Calling my husband my screw buddy is not legal advice. And I'm not selfish how is wanting to protect my daughters feeling being selfish??
He has made her cry because he keeps telling her that he will come see her and he doesn't, I know in the eyes of the law he is her FATHER, but in her life my husband the man who provides for her is her dad.
When he calls, makes a promise and then doesn't come through what exactly do YOU tell her?
Her biological father has just been found by the attorney general and they have been taking money from him, before that he had not paid any support for three years. He has not seen her in two. I make sure he has our phone number and address so I have done my part, he on the other hand makes sure that we don't know where he is or have a phone number for him.
Look -
you chose this man to father your child. Yes, it sucks that he's apparently a deadbeat, and apparently able to be a parent no more than a leaf of mouldy cabbage would be able but that does not change the bottom line - he IS her father.
NOBODY here will disagree - your child should not be hurt or traumatized for something that is clearly not her fault and something over which she had absolutely no control...and with that said, YOU also need to take some of the blame. You know that. But you know what the good news is?
YOU - as her mother, as the most constant thing or person in her entire little life, have the ability to try as hard as you can to ensure that any hurt she feels, any disappointment, any pain is kept to a bare minimum. YOU get to do that. Only you. Even when it means you're sometimes making excuses for him, when he doesn't come get her when he said he would.

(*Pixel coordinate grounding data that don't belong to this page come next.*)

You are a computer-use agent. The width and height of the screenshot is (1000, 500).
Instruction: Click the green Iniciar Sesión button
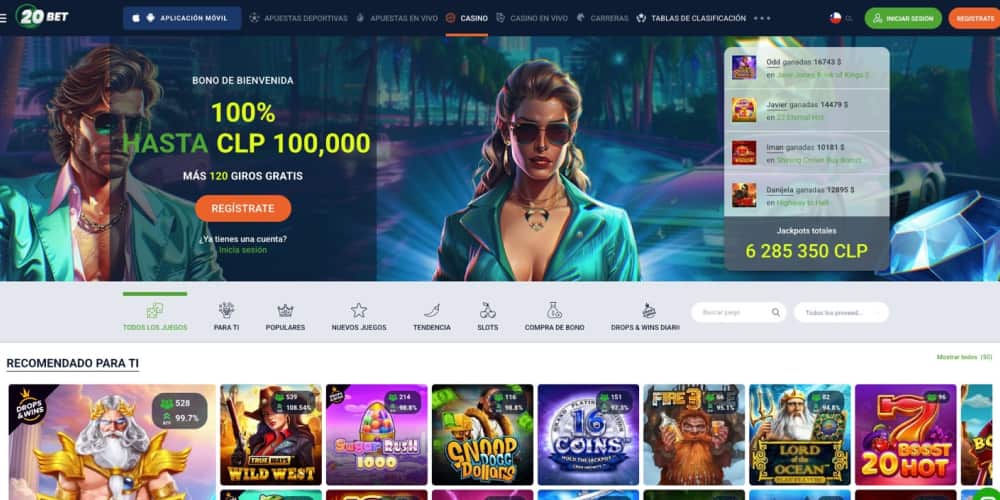pos(903,18)
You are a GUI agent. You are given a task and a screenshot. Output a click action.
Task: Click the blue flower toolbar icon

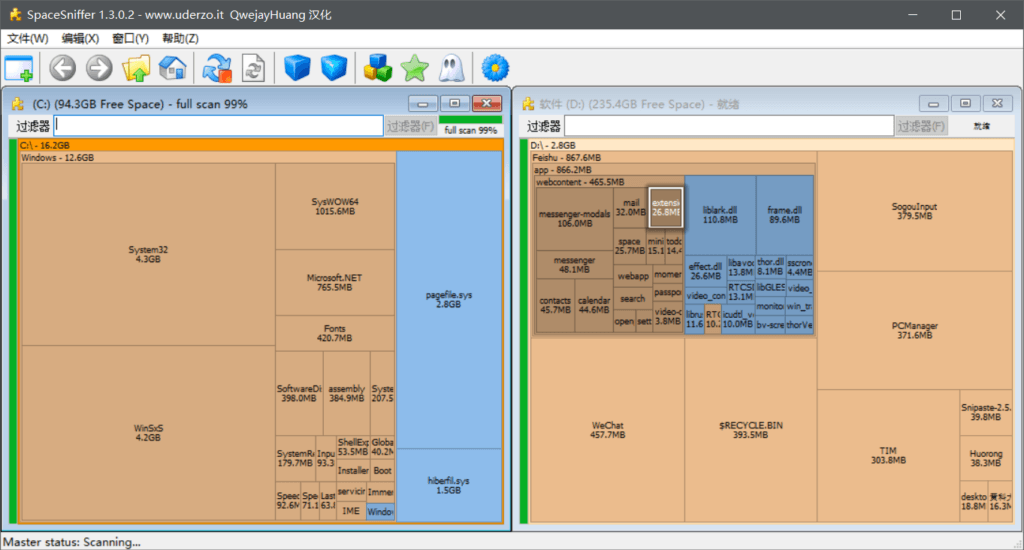[495, 68]
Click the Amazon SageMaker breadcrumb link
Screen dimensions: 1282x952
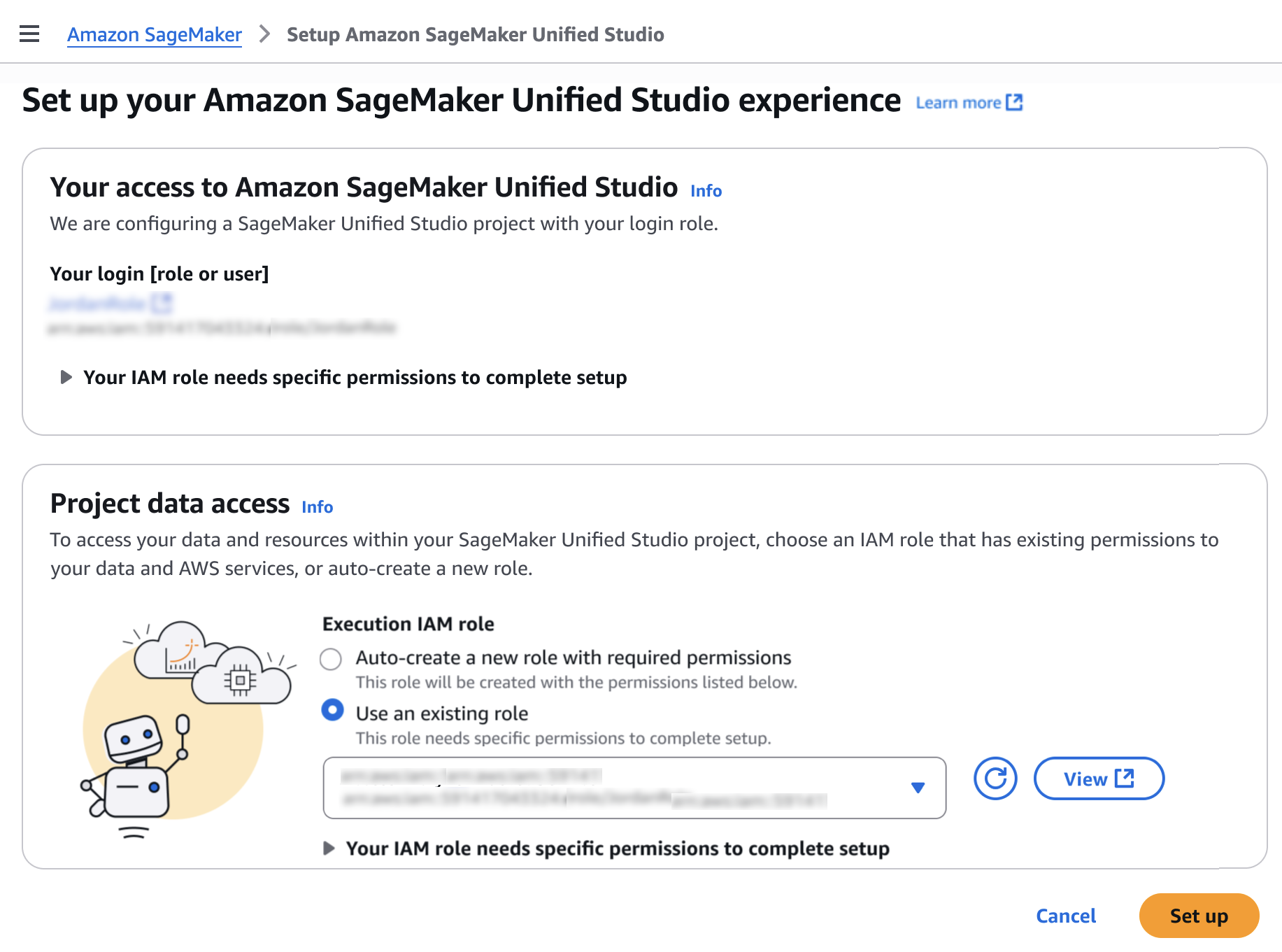pos(155,34)
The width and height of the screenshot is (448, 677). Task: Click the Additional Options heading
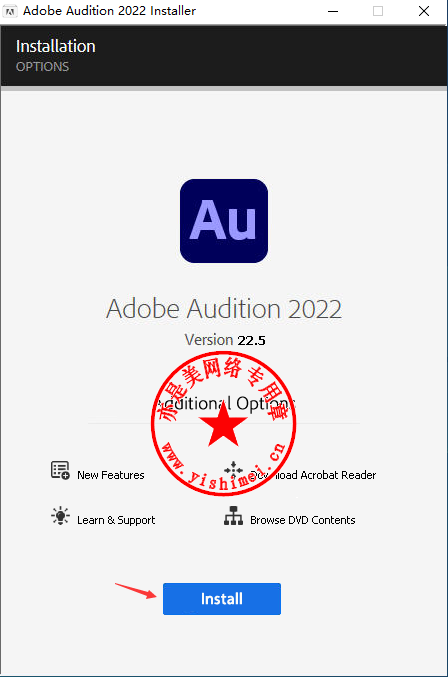(x=224, y=404)
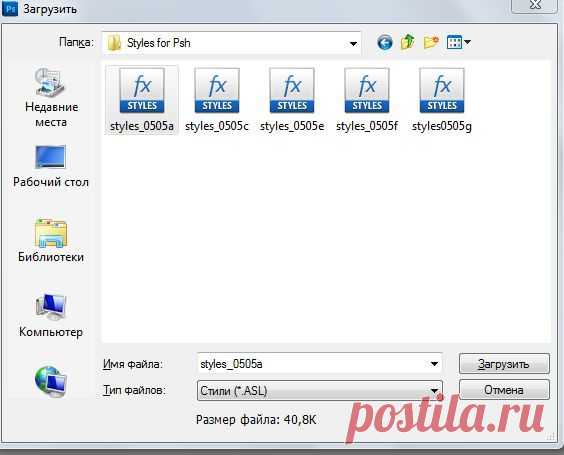The width and height of the screenshot is (564, 455).
Task: Select the styles_0505e file
Action: click(x=292, y=100)
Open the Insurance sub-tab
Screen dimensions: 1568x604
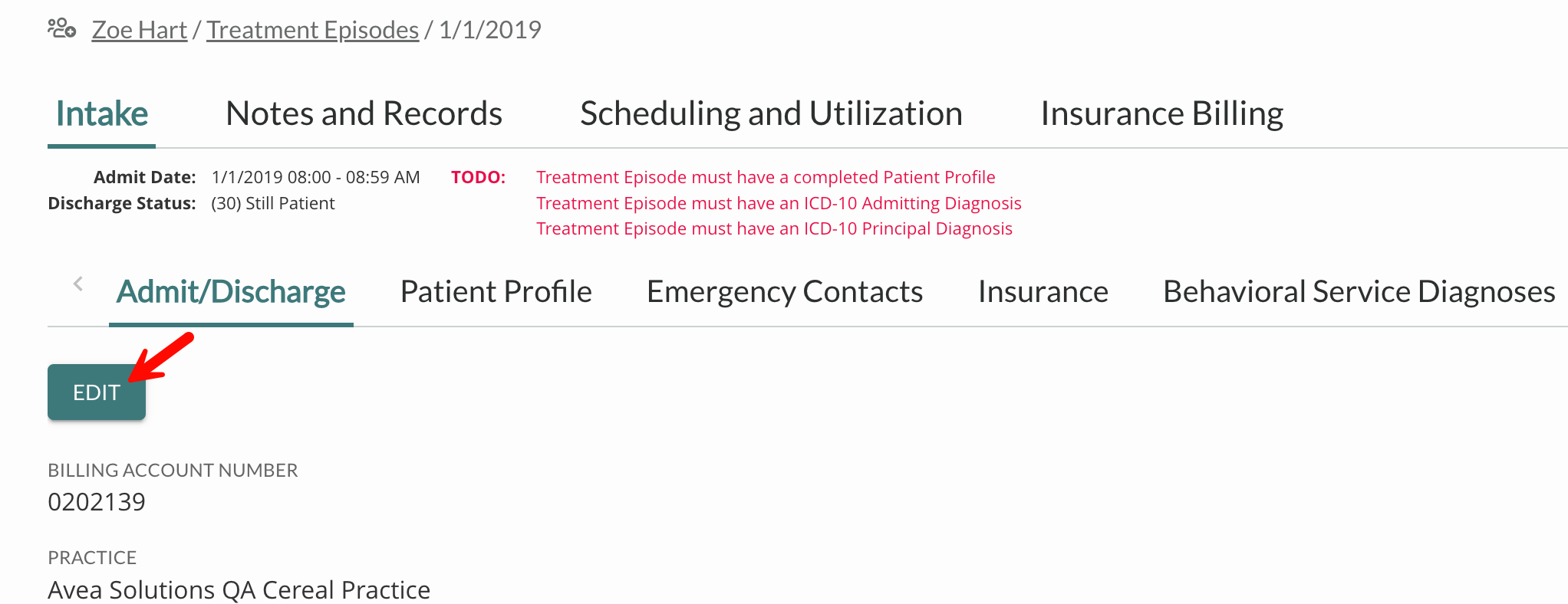pos(1043,291)
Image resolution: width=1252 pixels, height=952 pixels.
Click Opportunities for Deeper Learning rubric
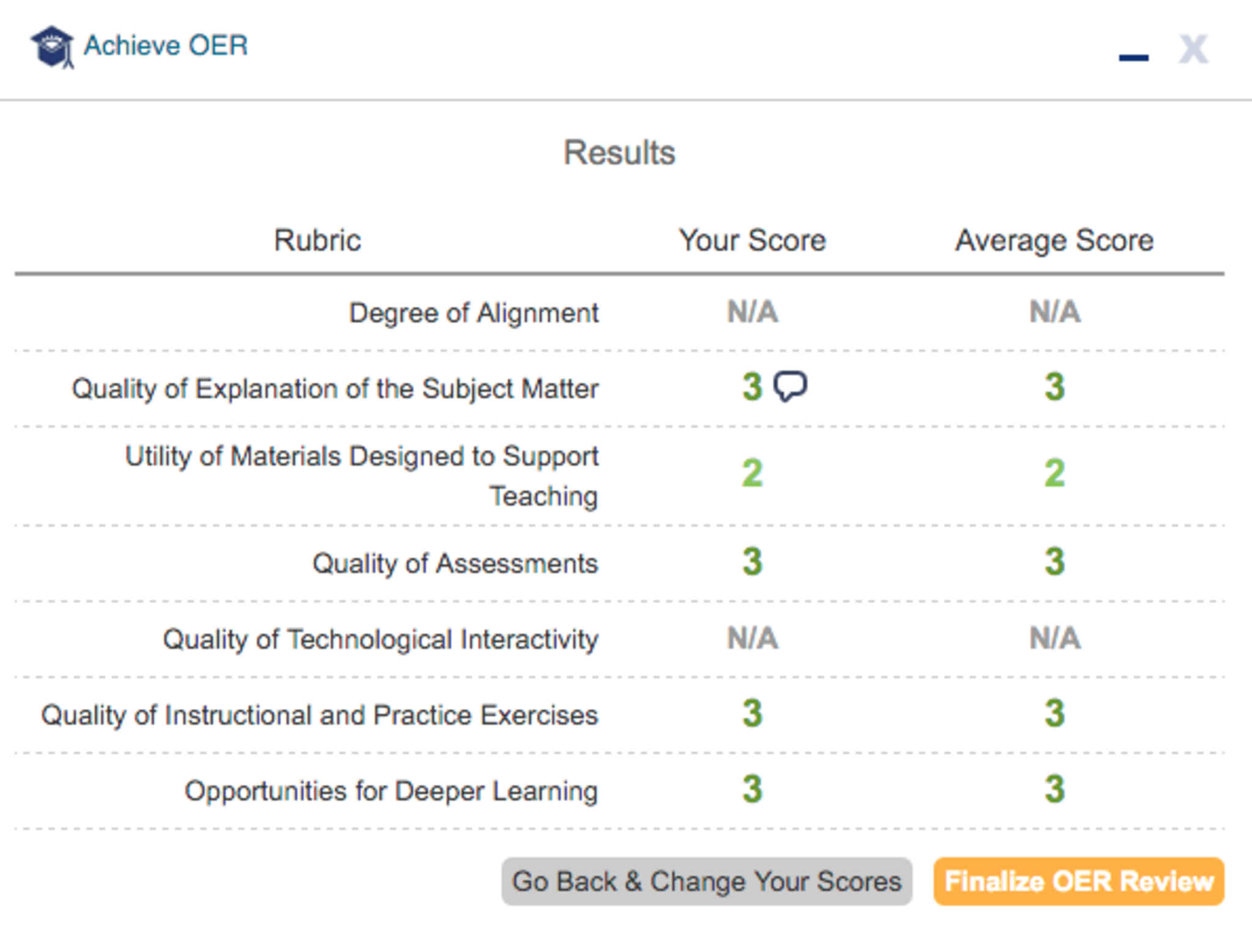(x=391, y=791)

YOU are holding the reins. Nobody else.
How much, or how little, your daughter is traumatized by this is largely up to you. If he is as much a deadbeat as you allege, don't give him that kind of power over her. You are Mom - a very simple, "Honey, yes your Daddy loves you very very much but sometimes his work means he can't come and see you, even when he says he wants to come and see you" can work wonders.
And yes, I'm aware that all too often, that's a blatant lie. But at least it's a lie borne from a genuine wish to prevent hurt.